**Tekst strony**
********************

Mężczyzna, którego oficjalną przyczyną zgonu była niewydolność serca kilka dni przed śmiercią dostał ostrego kaszlu. 36-latek kasłał tak mocno, że dosłownie „wypluł płuca”, a dokładnie kawałek drzewa oskrzelowego.
36-latek zanim stracił przytomność zdołał jeszcze zadzwonić po pomoc. Od razu trafił na oddział intensywnej opieki medycznej w San Francisco Medical Center w Kalifornii. Wstępne diagnozy wskazy, że pacjent cierpiał na niewydolność serca, a do szpitala trafił kilka dni po zabiegu zainstalowania rozrusznika w sercu. Wszystko na to wskazuje, że kardiolodzy, którzy go operowali popełnili błąd, ponieważ 36-latek od kilku dni skarżył się na coraz poważniejsze problemy z oddychaniem i suchy, dokuczliwy kaszel. To właśnie podczas jednego z ataków doszło do tego, że dosłownie „wypluł płuca”!

********************

**Pozycje danych**
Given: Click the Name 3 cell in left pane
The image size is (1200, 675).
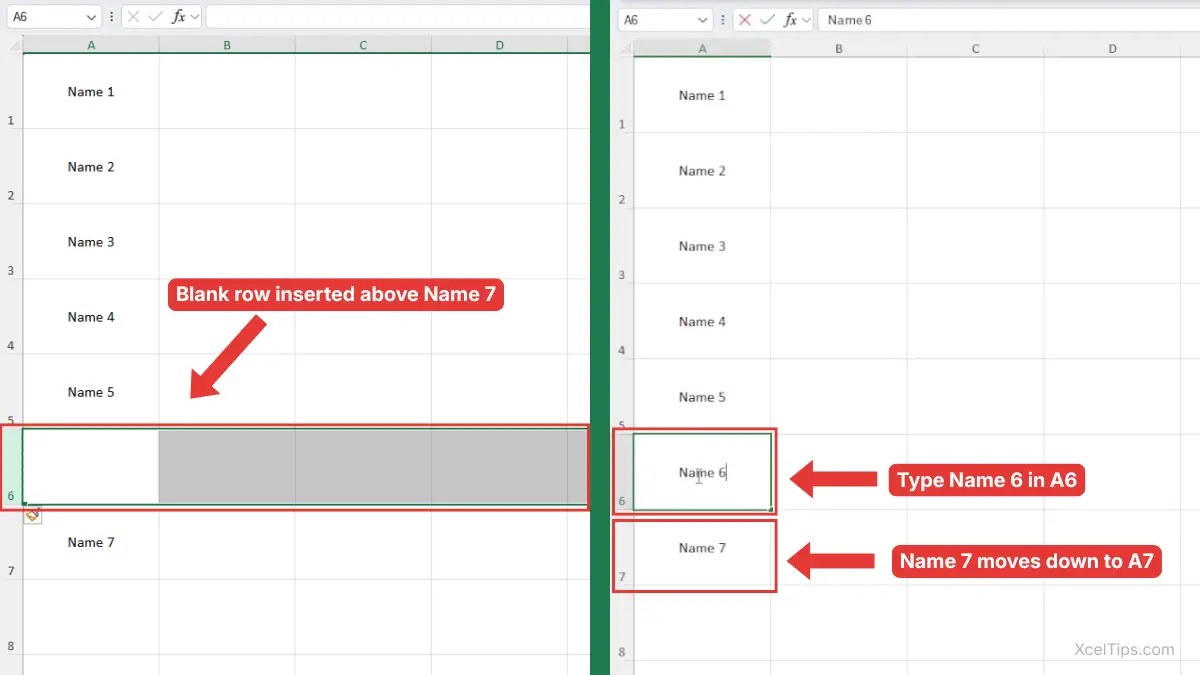Looking at the screenshot, I should 91,242.
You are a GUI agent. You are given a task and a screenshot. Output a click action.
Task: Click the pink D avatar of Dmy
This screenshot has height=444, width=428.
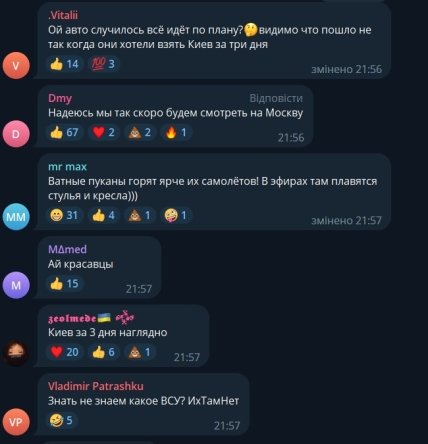click(x=16, y=134)
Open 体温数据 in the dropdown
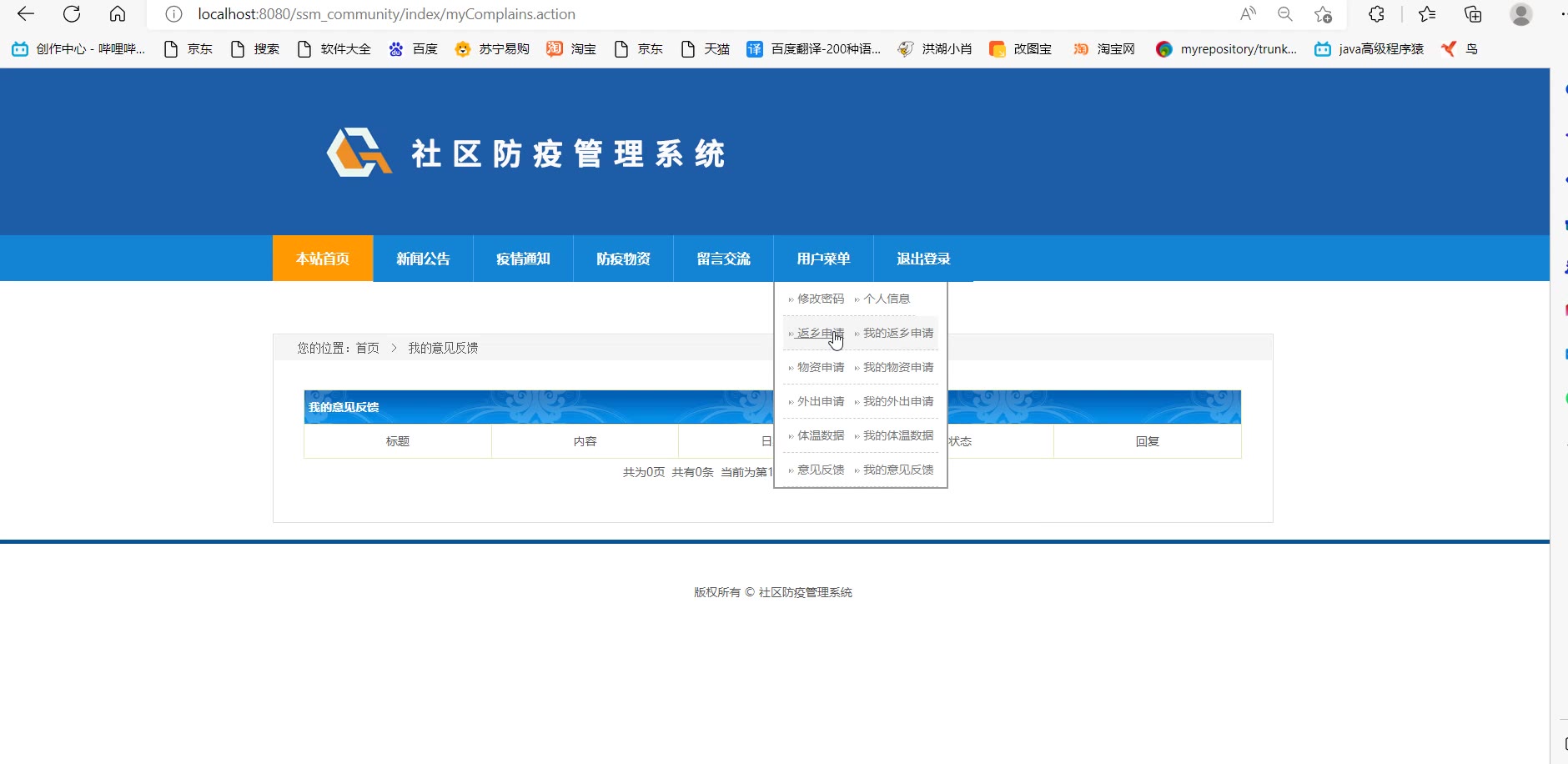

********************

**Zadanie**
Podejmij tekst o 36-latku, który wykasłał fragment drzewa oskrzelowego, i pisz dalej od jego ostatniego zdania.

**Odpowiedź pisemna**
Sprawa została opisana przez magazyn medyczny The New England Journal of Medicine i zaszokowała lekarzy. Opisany 36-latek miał odkrztuszać krew, a w pewnej chwili kasłać tak mocno, że wypluł część prawego drzewa oskrzelowego. Jest to sieć rurek odpowiadających za odprowadzanie powietrza z tchawicy do płuc. Sytuacja wyglądała przerażająco, a lekarze natychmiast zaintubowlai pacjenta wprowadzając rurkę, która miała pomóc mu w oddychaniu i przeprowadzając zabieg bronchoskopii. Niestety tydzień później stan 36-latka dramatycznie się pogorszył, a młody człowiek zmarł w wyniku powikłań związanych z niewydolnością układu krążeniowo-oddechowego.